WHAT IS BEING ASKED - Transcribe the data that follows in full. Leave out the pictures.

____ SOURCE INFORMATION

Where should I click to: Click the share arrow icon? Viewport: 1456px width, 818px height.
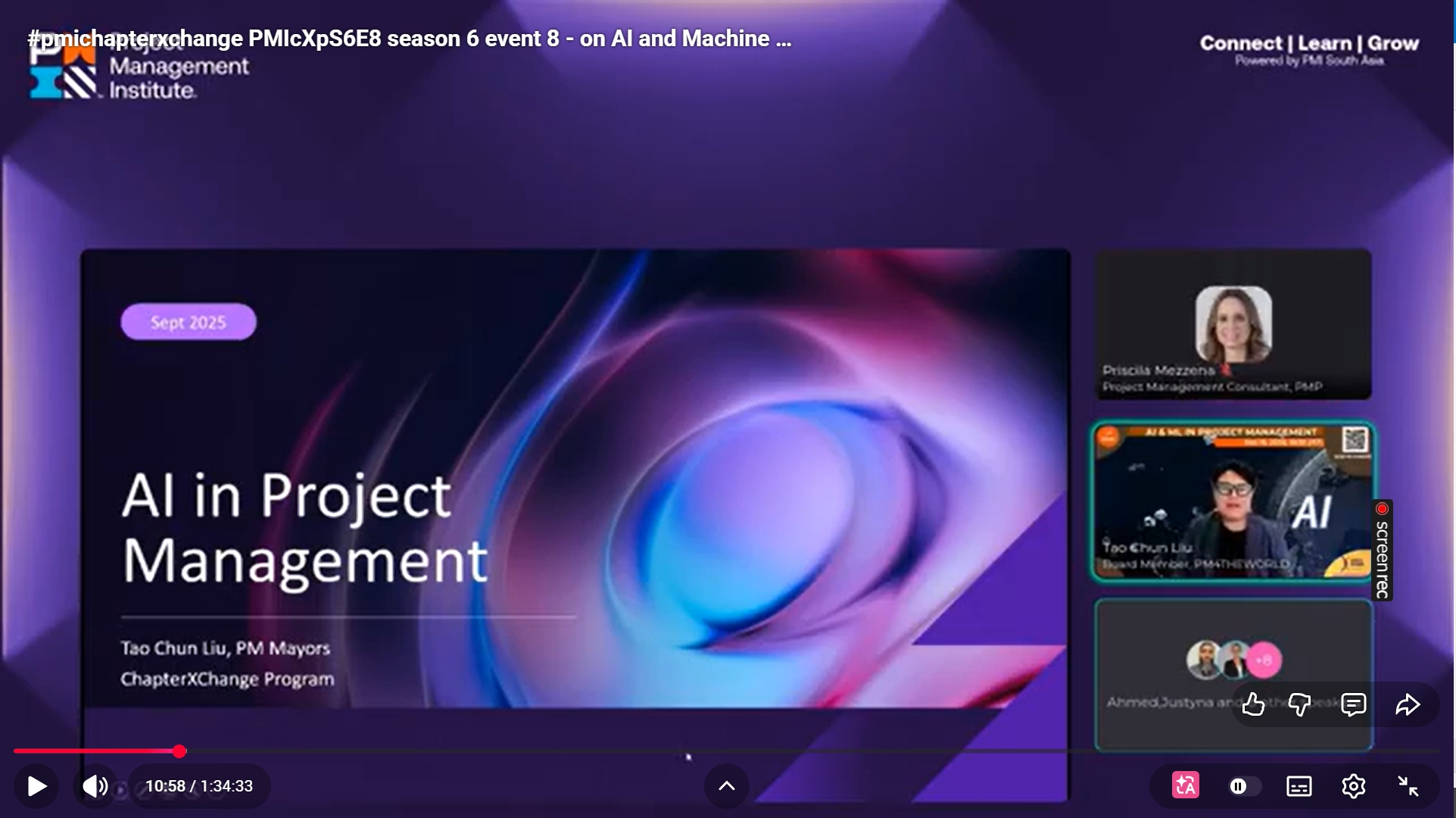point(1408,705)
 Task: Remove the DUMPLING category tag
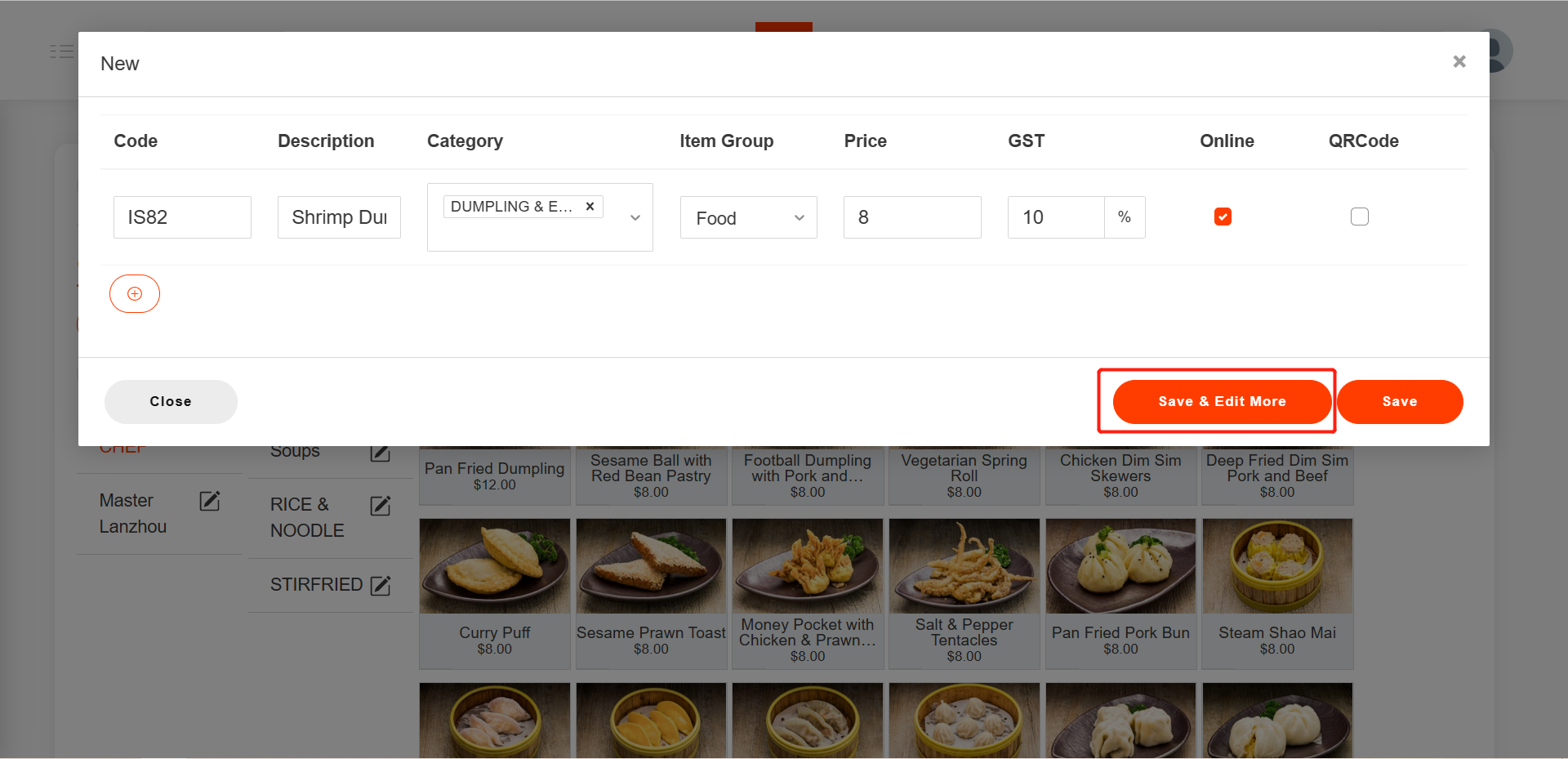click(590, 206)
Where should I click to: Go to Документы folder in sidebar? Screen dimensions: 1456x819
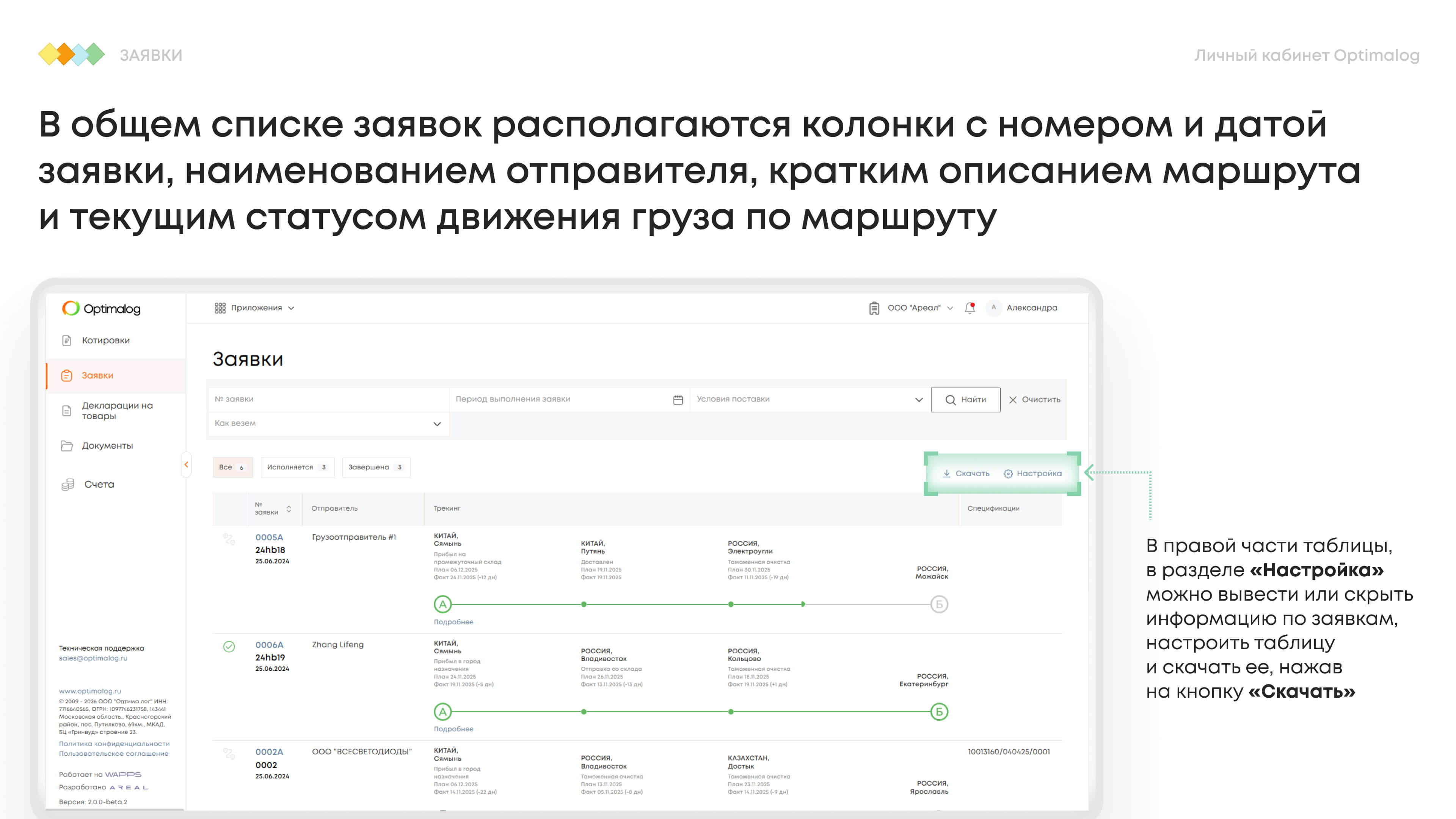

________

TASK RESULT -
Where should I click to: Click the share arrow icon? Viewport: 1456px width, 818px height.
point(1408,705)
 Task: Remove the DUMPLING category tag
click(590, 206)
Where should I click to: Go to Документы folder in sidebar? Screen dimensions: 1456x819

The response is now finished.